Ho poi scelto un chick-lit di Anna Zarlenga, ovvero Spiacente, non sei il mio tipo (ed. Newton Compton), che come tutti i chick-lit ha avuto il merito di farmi ridere e sorridere in un periodo in cui ne ho davvero bisogno. Il fatto che la storia sia ambientata almeno in parte in una facoltà universitaria, poi, è stato un ulteriore motivo di affetto per il libro, dal momento che per l’Università provo un senso di adorazione che, a tanti anni di distanza dalla laurea, ancora non mi lascia. Stranamente, ho apprezzato i due protagonisti invece di buttarmi a pesce sui comprimari, che di solito mi attirano di più. Lui pieno di sé ma neanche troppo antipatico, lei un caratterino che tanti auguri a chi la frequenta, ma anche la capacità di accettare momenti di debolezza e tentazione senza farsene una croce a vita. Insomma una lettura allegra.
Infine sono passata alla saggistica divulgativa, con l’edizione in brossura del libro Io trafficante di virus, scritto da Ilaria Capua (ed. Rizzoli) che racconta in prima persona l’odissea mediatica e giudiziaria abbattutasi su di lei nel 2014 e risoltasi con pieno proscioglimento nel 2016. La nota scienziata italiana, che ora risiede negli Stati Uniti (e questo anche grazie a coloro che la misero sotto torchio con un raro misto di incompetenza e malafede), ripercorre le tappe della sua carriera e della sua vicenda alle prese con articoli e inchieste, ma anche, più in generale, con l’inefficienza della burocrazia italiana e le ingerenze politiche nel percorso della ricerca scientifica. Volendo anche fare la tara al fatto che il testo sia scritto dalla diretta interessata (con l’aiuto di un giornalista/editor), ne viene fuori un desolante ritratto di quell’Italia “ai piani alti” (politica, magistratura, giornalismo, baronie universitarie) che quando ha la fortuna di ritrovarsi con un’eccellenza della ricerca scientifica mondiale, finisce per spedirla all’estero. Le parti più interessanti del libro sono, secondo me, quelle in cui si sostiene il principio della resilienza e del voler ricominciare, anche più e più volte se necessario, sempre giocando al rialzo, caparbiamente, con aspettative e obiettivi.

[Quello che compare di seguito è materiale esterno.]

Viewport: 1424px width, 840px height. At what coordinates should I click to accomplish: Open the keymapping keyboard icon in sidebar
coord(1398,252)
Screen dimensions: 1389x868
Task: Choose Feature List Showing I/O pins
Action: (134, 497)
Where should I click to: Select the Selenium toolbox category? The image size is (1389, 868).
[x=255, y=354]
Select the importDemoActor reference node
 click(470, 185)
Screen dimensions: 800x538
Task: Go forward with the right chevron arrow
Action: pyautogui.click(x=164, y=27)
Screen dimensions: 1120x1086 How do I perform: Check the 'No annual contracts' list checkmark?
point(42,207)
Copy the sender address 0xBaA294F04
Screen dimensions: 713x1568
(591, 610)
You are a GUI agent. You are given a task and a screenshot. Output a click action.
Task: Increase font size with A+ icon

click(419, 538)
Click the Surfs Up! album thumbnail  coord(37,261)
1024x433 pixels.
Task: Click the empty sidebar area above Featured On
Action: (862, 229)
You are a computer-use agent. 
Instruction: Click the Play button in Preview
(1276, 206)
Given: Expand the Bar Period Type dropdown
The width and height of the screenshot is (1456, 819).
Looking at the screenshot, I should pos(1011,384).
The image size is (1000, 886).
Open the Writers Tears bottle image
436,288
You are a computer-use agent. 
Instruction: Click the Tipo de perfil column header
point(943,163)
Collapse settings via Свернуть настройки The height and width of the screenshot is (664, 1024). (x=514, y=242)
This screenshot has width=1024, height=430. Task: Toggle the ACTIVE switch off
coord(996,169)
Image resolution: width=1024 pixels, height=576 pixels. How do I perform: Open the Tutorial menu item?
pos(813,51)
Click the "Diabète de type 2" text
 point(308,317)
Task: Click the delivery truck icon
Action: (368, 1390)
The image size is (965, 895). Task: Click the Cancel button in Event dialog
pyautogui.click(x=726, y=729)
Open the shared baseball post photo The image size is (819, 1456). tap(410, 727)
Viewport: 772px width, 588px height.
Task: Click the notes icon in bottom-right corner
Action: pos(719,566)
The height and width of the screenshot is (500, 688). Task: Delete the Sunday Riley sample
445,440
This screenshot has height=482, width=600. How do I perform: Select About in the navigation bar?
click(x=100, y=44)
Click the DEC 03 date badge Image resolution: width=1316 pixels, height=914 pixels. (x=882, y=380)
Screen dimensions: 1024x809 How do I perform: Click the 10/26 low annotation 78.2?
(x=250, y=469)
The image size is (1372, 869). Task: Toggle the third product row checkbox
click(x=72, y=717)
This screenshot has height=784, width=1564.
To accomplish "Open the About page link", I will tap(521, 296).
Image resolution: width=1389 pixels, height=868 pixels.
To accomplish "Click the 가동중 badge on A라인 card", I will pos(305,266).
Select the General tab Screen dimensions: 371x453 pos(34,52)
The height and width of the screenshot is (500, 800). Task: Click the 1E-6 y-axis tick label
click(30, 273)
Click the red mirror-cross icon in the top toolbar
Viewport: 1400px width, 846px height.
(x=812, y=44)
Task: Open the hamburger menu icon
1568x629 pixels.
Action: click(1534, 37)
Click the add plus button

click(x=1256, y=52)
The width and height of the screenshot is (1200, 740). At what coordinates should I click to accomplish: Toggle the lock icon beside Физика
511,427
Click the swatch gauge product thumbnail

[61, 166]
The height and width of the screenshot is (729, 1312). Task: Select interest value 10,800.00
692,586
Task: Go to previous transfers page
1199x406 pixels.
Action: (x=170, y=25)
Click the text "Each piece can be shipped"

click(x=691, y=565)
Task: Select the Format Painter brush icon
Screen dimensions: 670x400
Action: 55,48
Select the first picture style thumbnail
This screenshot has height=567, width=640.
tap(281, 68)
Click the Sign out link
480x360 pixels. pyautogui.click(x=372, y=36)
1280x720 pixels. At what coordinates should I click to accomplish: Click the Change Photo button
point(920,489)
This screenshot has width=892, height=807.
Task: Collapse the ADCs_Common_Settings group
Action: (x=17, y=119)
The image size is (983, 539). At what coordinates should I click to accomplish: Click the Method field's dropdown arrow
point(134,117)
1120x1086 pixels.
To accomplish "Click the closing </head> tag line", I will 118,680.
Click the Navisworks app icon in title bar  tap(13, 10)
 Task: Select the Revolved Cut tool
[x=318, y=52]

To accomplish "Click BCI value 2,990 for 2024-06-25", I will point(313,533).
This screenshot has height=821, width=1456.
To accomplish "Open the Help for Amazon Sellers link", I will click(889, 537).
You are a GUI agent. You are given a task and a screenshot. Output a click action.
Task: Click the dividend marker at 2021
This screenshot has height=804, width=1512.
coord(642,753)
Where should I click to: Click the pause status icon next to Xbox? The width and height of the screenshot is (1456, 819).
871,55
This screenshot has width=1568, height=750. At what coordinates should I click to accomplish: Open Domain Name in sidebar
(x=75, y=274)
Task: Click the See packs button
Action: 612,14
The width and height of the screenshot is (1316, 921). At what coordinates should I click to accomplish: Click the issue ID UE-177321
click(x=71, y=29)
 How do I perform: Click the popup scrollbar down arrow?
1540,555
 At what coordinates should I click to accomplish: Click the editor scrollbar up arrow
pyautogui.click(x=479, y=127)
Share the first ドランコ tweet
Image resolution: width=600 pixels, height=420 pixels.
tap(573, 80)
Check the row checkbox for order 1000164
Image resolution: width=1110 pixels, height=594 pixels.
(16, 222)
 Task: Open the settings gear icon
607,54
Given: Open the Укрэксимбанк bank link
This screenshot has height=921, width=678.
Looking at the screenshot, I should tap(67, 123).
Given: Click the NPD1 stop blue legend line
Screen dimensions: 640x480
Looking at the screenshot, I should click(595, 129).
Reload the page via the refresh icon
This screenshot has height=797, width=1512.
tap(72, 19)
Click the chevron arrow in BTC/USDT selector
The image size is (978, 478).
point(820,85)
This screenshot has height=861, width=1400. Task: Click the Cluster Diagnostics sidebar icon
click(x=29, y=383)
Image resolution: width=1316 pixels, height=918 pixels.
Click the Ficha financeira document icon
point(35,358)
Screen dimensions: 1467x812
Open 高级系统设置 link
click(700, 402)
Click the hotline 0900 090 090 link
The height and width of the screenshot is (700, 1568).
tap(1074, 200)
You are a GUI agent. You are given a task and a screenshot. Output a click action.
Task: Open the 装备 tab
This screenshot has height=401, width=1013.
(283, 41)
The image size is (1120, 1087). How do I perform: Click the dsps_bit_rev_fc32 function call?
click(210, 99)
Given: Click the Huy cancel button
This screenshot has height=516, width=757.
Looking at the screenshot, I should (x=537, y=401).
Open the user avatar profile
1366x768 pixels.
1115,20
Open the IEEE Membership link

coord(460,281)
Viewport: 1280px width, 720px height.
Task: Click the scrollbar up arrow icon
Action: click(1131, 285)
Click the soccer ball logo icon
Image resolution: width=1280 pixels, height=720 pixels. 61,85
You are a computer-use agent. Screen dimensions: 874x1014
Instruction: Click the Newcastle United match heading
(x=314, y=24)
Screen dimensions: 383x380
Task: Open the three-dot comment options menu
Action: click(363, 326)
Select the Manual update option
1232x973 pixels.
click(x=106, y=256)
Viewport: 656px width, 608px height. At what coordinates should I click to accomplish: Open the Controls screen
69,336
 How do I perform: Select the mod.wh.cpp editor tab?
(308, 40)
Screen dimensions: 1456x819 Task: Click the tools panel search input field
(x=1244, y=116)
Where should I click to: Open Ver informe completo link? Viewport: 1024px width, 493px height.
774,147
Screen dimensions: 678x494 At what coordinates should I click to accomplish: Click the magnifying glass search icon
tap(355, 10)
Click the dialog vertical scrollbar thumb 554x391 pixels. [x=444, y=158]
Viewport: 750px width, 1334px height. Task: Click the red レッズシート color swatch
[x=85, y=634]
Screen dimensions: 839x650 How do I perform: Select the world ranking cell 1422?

Dello stesso tenore, anche se dedicato ad eventi meno devastanti e conosciuti, è Fuori dal comune di Elisa Serafini (self-published) che contiene una serie di aneddoti e situazioni vissute dall’autrice nel breve periodo in cui ricoprì un ruolo da assessore per il Comune di Genova. Breve periodo, dicevo, perché la quantità di richieste illecite, raccomandazioni, mezze verità, boicottaggi e altri episodi poco gratificanti con cui si trovò a che fare la spinsero abbastanza presto a rassegnare le dimissioni e a darsela a gambe dal mondo della politica locale, a volte anche più subdola e oscura di quella nazionale. Serafini tira fuori parecchi nomi e cognomi, cifre, enti, testate giornalistiche: insomma un bel viaggetto nei meandri di un Comune italiano, rappresentativo di tanti altri, sperando che le proposte dell’autrice per una politica locale più trasparente ed efficiente possano un giorno trovare fortuna.